▶ **Dataset records**
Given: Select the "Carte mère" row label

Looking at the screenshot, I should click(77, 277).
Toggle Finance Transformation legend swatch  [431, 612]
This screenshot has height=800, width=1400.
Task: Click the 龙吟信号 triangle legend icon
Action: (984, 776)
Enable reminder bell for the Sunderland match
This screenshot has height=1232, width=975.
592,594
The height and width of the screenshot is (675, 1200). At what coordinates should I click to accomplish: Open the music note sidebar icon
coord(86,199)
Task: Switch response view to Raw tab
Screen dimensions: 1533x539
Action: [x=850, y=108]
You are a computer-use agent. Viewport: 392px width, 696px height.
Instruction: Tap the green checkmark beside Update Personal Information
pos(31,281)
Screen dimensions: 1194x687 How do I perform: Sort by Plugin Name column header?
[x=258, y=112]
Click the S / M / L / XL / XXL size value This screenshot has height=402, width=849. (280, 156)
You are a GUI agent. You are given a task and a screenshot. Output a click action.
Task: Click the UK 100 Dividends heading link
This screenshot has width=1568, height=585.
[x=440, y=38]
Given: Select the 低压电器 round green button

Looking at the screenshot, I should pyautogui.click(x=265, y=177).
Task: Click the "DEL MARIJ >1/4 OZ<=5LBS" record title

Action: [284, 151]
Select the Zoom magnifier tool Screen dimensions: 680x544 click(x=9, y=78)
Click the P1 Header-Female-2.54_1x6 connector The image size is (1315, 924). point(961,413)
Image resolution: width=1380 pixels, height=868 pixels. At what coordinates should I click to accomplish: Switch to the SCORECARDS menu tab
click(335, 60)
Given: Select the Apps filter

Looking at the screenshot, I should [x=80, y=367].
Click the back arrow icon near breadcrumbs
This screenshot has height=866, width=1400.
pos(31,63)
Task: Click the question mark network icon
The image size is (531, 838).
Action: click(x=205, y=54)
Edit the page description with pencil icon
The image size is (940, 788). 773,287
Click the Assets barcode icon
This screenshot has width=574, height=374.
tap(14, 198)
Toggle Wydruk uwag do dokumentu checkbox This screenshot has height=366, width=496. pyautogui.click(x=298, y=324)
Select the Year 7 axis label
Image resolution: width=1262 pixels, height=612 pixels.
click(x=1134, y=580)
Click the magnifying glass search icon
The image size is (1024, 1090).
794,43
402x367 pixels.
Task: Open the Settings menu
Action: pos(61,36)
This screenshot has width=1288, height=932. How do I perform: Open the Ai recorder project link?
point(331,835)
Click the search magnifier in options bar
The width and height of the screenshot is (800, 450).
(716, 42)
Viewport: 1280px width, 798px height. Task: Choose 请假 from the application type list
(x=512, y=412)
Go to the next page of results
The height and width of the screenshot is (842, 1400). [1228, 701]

▶ **Problem requirements**
Copy each line in full, from the line with "Select the Zoom" to the line with "click(335, 60)", and shift every coordinate in the answers by -62.

▶ **Full response**
Select the Zoom magnifier tool Screen dimensions: 680x544 click(x=-53, y=16)
Click the P1 Header-Female-2.54_1x6 connector The image size is (1315, 924). point(899,351)
Image resolution: width=1380 pixels, height=868 pixels. At what coordinates should I click to accomplish: Switch to the SCORECARDS menu tab
click(273, -2)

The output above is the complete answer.